_The problem:_
The records below are to be duplicated character for character.

Data extracted from a collection
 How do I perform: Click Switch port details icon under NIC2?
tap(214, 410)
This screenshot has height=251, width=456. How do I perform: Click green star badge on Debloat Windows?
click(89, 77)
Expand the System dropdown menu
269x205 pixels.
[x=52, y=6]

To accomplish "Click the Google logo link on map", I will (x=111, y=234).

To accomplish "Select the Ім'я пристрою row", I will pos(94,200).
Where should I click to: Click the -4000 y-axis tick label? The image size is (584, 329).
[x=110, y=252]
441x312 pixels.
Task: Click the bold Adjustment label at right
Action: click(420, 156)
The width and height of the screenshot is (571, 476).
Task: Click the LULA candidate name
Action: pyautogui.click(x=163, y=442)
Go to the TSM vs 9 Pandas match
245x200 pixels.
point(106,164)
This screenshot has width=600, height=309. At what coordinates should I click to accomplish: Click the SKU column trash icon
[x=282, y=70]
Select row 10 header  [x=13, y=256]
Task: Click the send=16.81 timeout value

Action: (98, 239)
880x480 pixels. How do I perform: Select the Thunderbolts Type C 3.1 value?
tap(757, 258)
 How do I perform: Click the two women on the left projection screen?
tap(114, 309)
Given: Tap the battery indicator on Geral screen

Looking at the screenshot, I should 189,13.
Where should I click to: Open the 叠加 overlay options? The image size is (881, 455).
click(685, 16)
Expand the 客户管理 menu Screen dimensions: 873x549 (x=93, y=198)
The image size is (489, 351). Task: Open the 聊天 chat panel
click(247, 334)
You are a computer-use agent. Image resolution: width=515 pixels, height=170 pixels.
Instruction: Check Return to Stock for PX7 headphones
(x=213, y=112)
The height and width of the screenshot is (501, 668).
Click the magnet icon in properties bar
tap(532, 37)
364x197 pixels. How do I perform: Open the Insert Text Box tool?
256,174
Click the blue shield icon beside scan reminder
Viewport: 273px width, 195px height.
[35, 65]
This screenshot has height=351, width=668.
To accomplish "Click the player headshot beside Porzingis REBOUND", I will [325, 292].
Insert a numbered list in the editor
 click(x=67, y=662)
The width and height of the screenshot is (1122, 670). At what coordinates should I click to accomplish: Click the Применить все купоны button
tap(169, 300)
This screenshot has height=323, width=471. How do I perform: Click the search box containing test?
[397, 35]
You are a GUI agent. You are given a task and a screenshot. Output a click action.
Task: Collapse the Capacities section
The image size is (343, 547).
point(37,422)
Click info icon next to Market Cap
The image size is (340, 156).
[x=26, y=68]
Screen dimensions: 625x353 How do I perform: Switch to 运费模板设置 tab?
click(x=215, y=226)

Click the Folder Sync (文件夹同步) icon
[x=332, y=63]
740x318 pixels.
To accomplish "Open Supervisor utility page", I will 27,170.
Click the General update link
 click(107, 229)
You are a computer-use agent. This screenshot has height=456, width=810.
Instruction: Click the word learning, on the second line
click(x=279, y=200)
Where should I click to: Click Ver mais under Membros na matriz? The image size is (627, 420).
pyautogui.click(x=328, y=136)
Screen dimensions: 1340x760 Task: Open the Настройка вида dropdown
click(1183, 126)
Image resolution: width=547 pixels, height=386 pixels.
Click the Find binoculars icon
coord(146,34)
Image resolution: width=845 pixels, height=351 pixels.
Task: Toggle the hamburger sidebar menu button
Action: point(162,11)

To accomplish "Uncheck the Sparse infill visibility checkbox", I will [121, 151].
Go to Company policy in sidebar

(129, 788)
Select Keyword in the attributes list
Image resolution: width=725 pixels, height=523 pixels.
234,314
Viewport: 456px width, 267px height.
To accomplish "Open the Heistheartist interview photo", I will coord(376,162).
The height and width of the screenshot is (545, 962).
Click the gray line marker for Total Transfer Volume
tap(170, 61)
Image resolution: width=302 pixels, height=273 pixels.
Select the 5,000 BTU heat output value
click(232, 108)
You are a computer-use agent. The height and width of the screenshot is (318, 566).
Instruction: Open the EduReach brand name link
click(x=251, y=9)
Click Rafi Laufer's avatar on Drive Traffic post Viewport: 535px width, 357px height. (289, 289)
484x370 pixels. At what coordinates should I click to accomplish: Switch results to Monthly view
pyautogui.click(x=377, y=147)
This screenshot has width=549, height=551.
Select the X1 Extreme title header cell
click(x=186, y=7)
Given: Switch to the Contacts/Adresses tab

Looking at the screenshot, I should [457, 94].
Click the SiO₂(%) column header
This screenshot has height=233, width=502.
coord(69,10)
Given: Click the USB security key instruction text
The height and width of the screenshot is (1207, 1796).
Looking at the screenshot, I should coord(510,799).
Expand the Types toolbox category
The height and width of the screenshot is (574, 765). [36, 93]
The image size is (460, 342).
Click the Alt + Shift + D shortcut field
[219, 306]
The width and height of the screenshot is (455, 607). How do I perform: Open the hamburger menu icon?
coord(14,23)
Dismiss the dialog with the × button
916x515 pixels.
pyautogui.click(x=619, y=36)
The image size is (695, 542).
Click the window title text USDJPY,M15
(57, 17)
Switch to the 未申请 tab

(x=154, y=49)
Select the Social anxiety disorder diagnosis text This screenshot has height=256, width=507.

_Task answer:_
 How do I perform: Click Switch port details icon under NIC2?
tap(214, 410)
This screenshot has height=251, width=456. How do I perform: Click green star badge on Debloat Windows?
click(89, 77)
Expand the System dropdown menu
269x205 pixels.
[x=52, y=6]

To accomplish "Click the Google logo link on map", I will (x=111, y=234).

To accomplish "Select the Ім'я пристрою row", I will pos(94,200).
Where should I click to: Click the -4000 y-axis tick label? The image size is (584, 329).
[x=110, y=252]
441x312 pixels.
Task: Click the bold Adjustment label at right
Action: click(420, 156)
The width and height of the screenshot is (571, 476).
Task: Click the LULA candidate name
Action: pyautogui.click(x=163, y=442)
Go to the TSM vs 9 Pandas match
245x200 pixels.
point(106,164)
This screenshot has width=600, height=309. At what coordinates should I click to accomplish: Click the SKU column trash icon
[x=282, y=70]
Select row 10 header  [x=13, y=256]
Task: Click the send=16.81 timeout value

Action: (98, 239)
880x480 pixels. How do I perform: Select the Thunderbolts Type C 3.1 value?
tap(757, 258)
 How do I perform: Click the two women on the left projection screen?
tap(114, 309)
Given: Tap the battery indicator on Geral screen

Looking at the screenshot, I should 189,13.
Where should I click to: Open the 叠加 overlay options? The image size is (881, 455).
click(685, 16)
Expand the 客户管理 menu Screen dimensions: 873x549 (x=93, y=198)
The image size is (489, 351). Task: Open the 聊天 chat panel
click(247, 334)
You are a computer-use agent. Image resolution: width=515 pixels, height=170 pixels.
Instruction: Check Return to Stock for PX7 headphones
(x=213, y=112)
The height and width of the screenshot is (501, 668).
Click the magnet icon in properties bar
tap(532, 37)
364x197 pixels. How do I perform: Open the Insert Text Box tool?
256,174
Click the blue shield icon beside scan reminder
Viewport: 273px width, 195px height.
[35, 65]
This screenshot has height=351, width=668.
To accomplish "Click the player headshot beside Porzingis REBOUND", I will [325, 292].
Insert a numbered list in the editor
 click(x=67, y=662)
The width and height of the screenshot is (1122, 670). At what coordinates should I click to accomplish: Click the Применить все купоны button
tap(169, 300)
This screenshot has height=323, width=471. How do I perform: Click the search box containing test?
[397, 35]
You are a GUI agent. You are given a task and a screenshot. Output a click action.
Task: Collapse the Capacities section
The image size is (343, 547).
point(37,422)
Click info icon next to Market Cap
The image size is (340, 156).
[x=26, y=68]
Screen dimensions: 625x353 How do I perform: Switch to 运费模板设置 tab?
click(x=215, y=226)

Click the Folder Sync (文件夹同步) icon
[x=332, y=63]
740x318 pixels.
To accomplish "Open Supervisor utility page", I will 27,170.
Click the General update link
 click(107, 229)
You are a computer-use agent. This screenshot has height=456, width=810.
Instruction: Click the word learning, on the second line
click(x=279, y=200)
Where should I click to: Click Ver mais under Membros na matriz? The image size is (627, 420).
pyautogui.click(x=328, y=136)
Screen dimensions: 1340x760 Task: Open the Настройка вида dropdown
click(1183, 126)
Image resolution: width=547 pixels, height=386 pixels.
Click the Find binoculars icon
coord(146,34)
Image resolution: width=845 pixels, height=351 pixels.
Task: Toggle the hamburger sidebar menu button
Action: point(162,11)

To accomplish "Uncheck the Sparse infill visibility checkbox", I will [121, 151].
Go to Company policy in sidebar

(129, 788)
Select Keyword in the attributes list
Image resolution: width=725 pixels, height=523 pixels.
234,314
Viewport: 456px width, 267px height.
To accomplish "Open the Heistheartist interview photo", I will coord(376,162).
The height and width of the screenshot is (545, 962).
Click the gray line marker for Total Transfer Volume
tap(170, 61)
Image resolution: width=302 pixels, height=273 pixels.
Select the 5,000 BTU heat output value
click(232, 108)
You are a computer-use agent. The height and width of the screenshot is (318, 566).
Instruction: Open the EduReach brand name link
click(x=251, y=9)
Click Rafi Laufer's avatar on Drive Traffic post Viewport: 535px width, 357px height. (289, 289)
484x370 pixels. At what coordinates should I click to accomplish: Switch results to Monthly view
pyautogui.click(x=377, y=147)
This screenshot has width=549, height=551.
Select the X1 Extreme title header cell
click(x=186, y=7)
Given: Switch to the Contacts/Adresses tab

Looking at the screenshot, I should [457, 94].
Click the SiO₂(%) column header
This screenshot has height=233, width=502.
coord(69,10)
Given: Click the USB security key instruction text
The height and width of the screenshot is (1207, 1796).
Looking at the screenshot, I should coord(510,799).
Expand the Types toolbox category
The height and width of the screenshot is (574, 765). [36, 93]
The image size is (460, 342).
Click the Alt + Shift + D shortcut field
[219, 306]
The width and height of the screenshot is (455, 607). How do I perform: Open the hamburger menu icon?
coord(14,23)
Dismiss the dialog with the × button
916x515 pixels.
pyautogui.click(x=619, y=36)
The image size is (695, 542).
Click the window title text USDJPY,M15
(57, 17)
Switch to the 未申请 tab

(x=154, y=49)
Select the Social anxiety disorder diagnosis text This screenshot has height=256, width=507.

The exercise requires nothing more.